--- DATA FOR THIS TASK Enclosed Below ---
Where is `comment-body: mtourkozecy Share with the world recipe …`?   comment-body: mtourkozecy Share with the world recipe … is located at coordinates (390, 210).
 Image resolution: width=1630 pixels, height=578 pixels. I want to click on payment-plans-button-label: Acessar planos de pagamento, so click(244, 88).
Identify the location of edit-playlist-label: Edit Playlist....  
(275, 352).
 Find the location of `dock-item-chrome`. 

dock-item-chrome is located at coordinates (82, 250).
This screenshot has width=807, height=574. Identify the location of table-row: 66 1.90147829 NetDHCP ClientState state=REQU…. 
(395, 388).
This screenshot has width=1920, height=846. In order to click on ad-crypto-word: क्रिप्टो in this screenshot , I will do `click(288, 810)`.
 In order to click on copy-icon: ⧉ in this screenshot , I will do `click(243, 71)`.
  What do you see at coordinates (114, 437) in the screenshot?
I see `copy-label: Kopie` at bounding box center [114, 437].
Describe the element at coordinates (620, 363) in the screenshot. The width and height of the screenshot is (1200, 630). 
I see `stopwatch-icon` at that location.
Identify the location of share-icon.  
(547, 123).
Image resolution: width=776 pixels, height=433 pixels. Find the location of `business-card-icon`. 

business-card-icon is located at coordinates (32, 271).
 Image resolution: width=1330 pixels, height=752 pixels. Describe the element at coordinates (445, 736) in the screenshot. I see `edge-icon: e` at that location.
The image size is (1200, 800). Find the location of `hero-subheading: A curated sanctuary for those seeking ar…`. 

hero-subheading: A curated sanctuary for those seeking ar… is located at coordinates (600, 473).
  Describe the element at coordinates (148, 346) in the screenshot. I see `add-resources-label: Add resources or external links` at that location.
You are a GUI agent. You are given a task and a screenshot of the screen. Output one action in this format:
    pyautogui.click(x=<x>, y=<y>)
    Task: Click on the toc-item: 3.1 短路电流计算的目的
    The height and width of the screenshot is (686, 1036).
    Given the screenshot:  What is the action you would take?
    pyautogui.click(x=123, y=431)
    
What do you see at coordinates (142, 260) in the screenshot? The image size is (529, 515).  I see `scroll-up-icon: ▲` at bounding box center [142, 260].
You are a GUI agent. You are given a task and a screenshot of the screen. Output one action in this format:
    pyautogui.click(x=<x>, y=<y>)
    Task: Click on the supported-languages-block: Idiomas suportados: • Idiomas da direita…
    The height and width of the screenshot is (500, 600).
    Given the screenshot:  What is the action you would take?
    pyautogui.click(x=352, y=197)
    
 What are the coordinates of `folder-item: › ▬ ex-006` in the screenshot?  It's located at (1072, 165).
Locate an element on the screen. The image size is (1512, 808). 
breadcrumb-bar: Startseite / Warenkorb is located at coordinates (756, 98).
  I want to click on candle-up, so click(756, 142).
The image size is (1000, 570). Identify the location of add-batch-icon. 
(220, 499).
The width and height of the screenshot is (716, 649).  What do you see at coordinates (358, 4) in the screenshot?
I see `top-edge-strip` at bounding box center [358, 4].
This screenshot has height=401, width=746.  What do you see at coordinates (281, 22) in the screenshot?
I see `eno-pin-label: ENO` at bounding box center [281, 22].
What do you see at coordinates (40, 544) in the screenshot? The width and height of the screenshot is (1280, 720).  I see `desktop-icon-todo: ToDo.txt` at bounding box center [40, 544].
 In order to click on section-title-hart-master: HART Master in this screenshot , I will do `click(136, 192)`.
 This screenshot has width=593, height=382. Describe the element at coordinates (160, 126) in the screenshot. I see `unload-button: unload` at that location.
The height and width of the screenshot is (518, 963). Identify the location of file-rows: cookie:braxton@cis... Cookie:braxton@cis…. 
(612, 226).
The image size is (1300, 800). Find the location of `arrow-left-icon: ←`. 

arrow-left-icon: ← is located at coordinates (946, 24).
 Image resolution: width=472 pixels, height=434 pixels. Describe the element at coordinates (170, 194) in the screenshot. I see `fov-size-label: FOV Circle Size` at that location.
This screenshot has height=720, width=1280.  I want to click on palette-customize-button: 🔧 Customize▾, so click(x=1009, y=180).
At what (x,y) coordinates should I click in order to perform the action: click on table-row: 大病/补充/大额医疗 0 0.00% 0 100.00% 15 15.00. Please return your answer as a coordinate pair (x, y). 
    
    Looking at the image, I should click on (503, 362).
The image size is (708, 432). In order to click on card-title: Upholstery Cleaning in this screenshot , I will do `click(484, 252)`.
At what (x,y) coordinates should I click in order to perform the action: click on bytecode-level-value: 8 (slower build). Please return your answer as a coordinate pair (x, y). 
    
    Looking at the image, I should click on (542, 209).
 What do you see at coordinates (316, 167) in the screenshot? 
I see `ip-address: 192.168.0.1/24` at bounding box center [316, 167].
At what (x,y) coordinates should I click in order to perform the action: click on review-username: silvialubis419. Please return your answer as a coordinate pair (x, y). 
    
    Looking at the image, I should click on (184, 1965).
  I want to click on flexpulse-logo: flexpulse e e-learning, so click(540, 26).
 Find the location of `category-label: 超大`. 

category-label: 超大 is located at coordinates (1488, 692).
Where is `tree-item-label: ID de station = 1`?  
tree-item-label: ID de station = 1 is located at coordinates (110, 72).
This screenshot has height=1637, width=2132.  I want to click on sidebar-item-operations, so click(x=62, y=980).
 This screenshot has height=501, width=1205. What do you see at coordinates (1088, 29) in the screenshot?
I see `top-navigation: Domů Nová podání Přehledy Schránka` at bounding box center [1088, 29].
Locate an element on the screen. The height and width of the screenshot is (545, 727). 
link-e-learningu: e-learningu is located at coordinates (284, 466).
--- End of Enclosed DATA FOR THIS TASK ---
**REQUIRED WORK**
Can you print, verbatim, the lines between the one holding "This screenshot has height=401, width=746." and the one holding "This screenshot has height=720, width=1280.", both of those lines included?

**THE ANSWER**
This screenshot has height=401, width=746.  What do you see at coordinates (281, 22) in the screenshot?
I see `eno-pin-label: ENO` at bounding box center [281, 22].
What do you see at coordinates (40, 544) in the screenshot? The width and height of the screenshot is (1280, 720).  I see `desktop-icon-todo: ToDo.txt` at bounding box center [40, 544].
 In order to click on section-title-hart-master: HART Master in this screenshot , I will do `click(136, 192)`.
 This screenshot has width=593, height=382. Describe the element at coordinates (160, 126) in the screenshot. I see `unload-button: unload` at that location.
The height and width of the screenshot is (518, 963). Identify the location of file-rows: cookie:braxton@cis... Cookie:braxton@cis…. 
(612, 226).
The image size is (1300, 800). Find the location of `arrow-left-icon: ←`. 

arrow-left-icon: ← is located at coordinates (946, 24).
 Image resolution: width=472 pixels, height=434 pixels. Describe the element at coordinates (170, 194) in the screenshot. I see `fov-size-label: FOV Circle Size` at that location.
This screenshot has height=720, width=1280.  I want to click on palette-customize-button: 🔧 Customize▾, so click(x=1009, y=180).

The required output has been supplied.